In the shadow of the lighthouse (‘Mnarani’ meaning ‘place of the lighthouse’ in Swahili), at the northernmost tip of Zanzibar Island, the aquarium was created around a large, natural, tidal pool in the coral rock behind the beach. Originally set up to rehabilitate and study turtles that had been caught in fishing nets, the aquarium project expanded to ensure that local baby turtles were also protected.
Turtles frequently nest on Nungwi Beach, and village volunteers now mark and monitor new nests. The resulting hatchlings are carried to small plastic basins and small concrete tanks at the aquarium where they remain for ten months. By this time, they have grown to ten inches and their chances of survival at sea are dramatically increased. All bar one of these turtles are then released into the sea, along with the largest turtle from the aquarium pool. The one remaining baby turtle is then added to the pool ensuring a static population of 17 turtles.
In September 2005, this equated to four hawksbills (Swahili: ng’amba), identified by the jagged edge on their shell, sharper beak and sardine diet, and 13 seaweed-loving green turtles (Swahili: kasakasa). The aquarium manager, Mr. Mataka Kasa, keeps a log book detailing all eggs, hatchlings, and releases. On 5 June 2005, the sanctuary released its first tagged turtle, as part of a worldwide monitoring program.

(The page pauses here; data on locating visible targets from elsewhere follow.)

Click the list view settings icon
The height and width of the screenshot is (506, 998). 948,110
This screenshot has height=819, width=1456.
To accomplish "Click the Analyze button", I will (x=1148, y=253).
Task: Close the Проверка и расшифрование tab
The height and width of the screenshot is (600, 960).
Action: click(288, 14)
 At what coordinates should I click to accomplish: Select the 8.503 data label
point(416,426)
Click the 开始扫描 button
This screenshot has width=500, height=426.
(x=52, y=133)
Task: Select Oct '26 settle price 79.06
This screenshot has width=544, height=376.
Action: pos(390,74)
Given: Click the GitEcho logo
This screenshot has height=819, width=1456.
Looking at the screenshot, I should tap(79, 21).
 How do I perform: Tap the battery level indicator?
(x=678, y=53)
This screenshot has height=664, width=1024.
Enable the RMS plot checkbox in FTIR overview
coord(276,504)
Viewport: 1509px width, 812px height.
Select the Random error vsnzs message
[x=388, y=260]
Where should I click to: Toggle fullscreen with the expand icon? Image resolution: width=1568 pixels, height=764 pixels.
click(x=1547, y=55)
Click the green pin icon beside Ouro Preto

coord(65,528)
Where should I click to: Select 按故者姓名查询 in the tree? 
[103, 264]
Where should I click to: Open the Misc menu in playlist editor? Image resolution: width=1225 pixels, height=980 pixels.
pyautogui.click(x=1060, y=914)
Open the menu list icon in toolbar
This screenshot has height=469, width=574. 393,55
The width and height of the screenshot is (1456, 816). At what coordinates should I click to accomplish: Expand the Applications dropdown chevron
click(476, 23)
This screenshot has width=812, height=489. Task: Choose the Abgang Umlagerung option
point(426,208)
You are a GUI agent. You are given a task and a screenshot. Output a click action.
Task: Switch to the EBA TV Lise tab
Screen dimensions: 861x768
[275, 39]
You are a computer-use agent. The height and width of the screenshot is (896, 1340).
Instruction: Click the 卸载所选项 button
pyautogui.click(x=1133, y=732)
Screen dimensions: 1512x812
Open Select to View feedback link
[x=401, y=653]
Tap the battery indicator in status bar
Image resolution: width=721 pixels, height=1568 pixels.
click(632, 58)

In spite of the aquarium being little more than a glorified rock pool, it’s fascinating to see the turtles at close quarters. Further, the money raised secures the project’s future and goes towards local community schemes – in a bid to demonstrate the tangible value of turtle conservation to the local population. With luck, this will lessen the trade in souvenir shell products and ensure the species’ survival.
On a practical note, when timing your visit, the water is clearest about two hours before high tide (Swahili: Maji kujaa).